Con todo Chomín, enigmático y desconsiderado, permaneció en sus trece de no contar nada. Y así se mantuvieron un rato hasta que el salmantino se despidió sin ofrecerse para acompañarlo de regreso al hotel ni quedar para continuar las investigaciones al día siguiente.
A Ambrosio se le esfumó la capacidad de hablar. Perplejo, casi sin despedirse, observó cómo su colega salía del bar sin abonar la consumición. En esas circunstancias, no del todo desconocidas, la óptica adecuada para no desmenuzar la desconsideración, era olvidar cuanto antes el incidente y al protagonista, si bien un regusto de bilis se le vino a la boca.
No pagó inmediatamente, porque dudaba de si alguien se habría percatado de toda la escena. Si así fuera, se moriría de vergüenza.
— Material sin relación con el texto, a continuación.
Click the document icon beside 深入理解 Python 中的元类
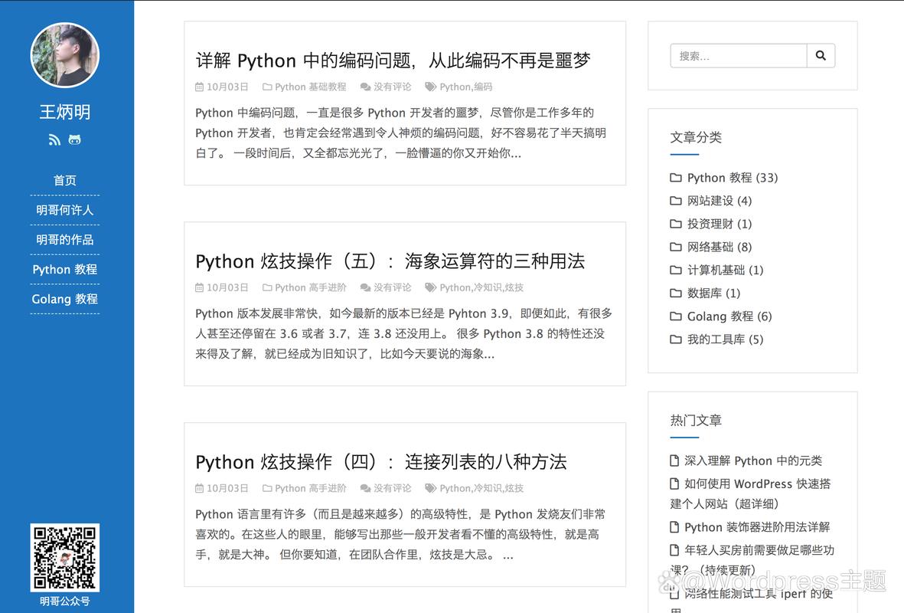 click(674, 461)
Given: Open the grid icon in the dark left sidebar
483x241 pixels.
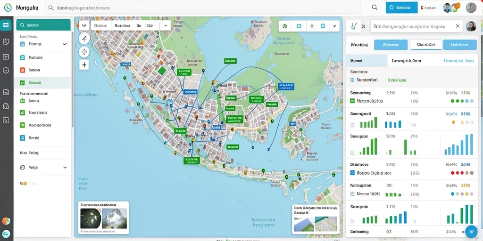Looking at the screenshot, I should coord(6,56).
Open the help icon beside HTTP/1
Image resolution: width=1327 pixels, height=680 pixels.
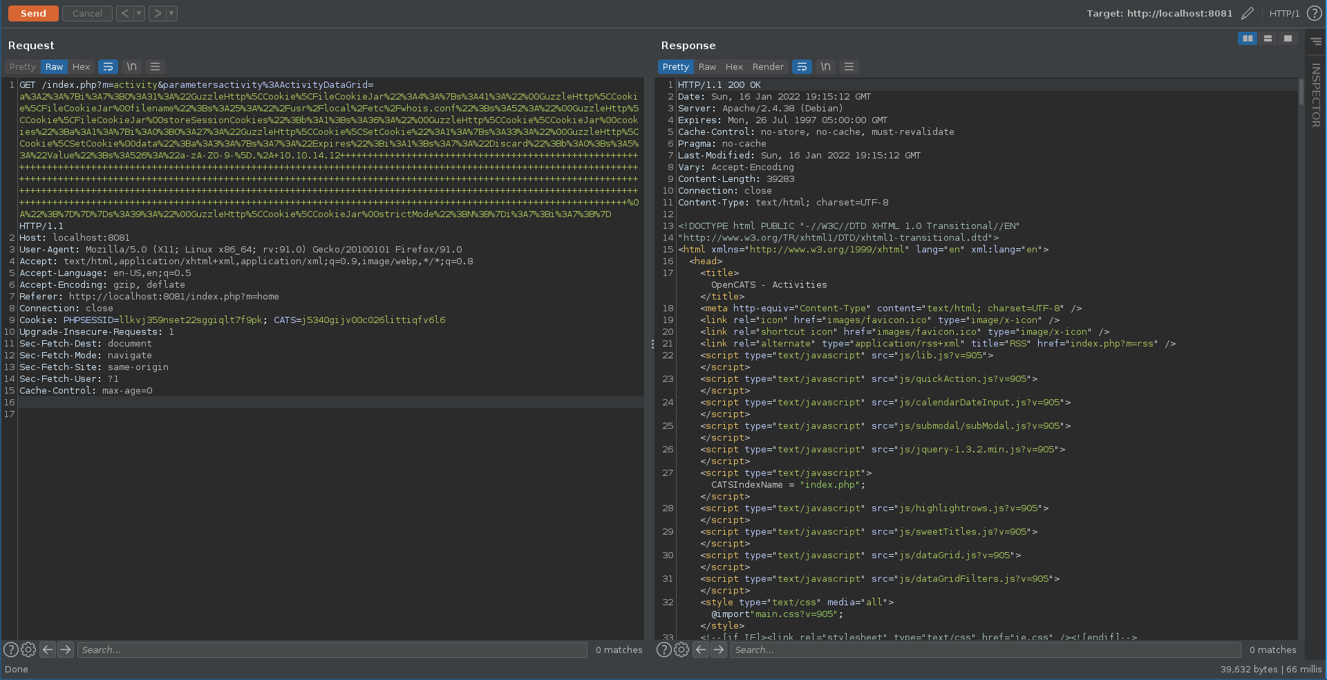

Al cabo de cinco minutos que calibró como naturales para abonar la consumición y salir, aparentando un comportamiento espontáneo, pidió la cuenta de todo.
Se animó a regresar al hotel sin la ayuda de un taxi. Incluso consideró la posibilidad de ir hasta el centro sin preguntar a nadie. Intuía que la orientación correcta era seguir hacia abajo. Marcó un punto de referencia donde él calculaba se hallaría su meta y callejeando y, con la satisfacción de pensar que no había dado muchas vueltas, descubrió al final de una calle los arcos de la plaza.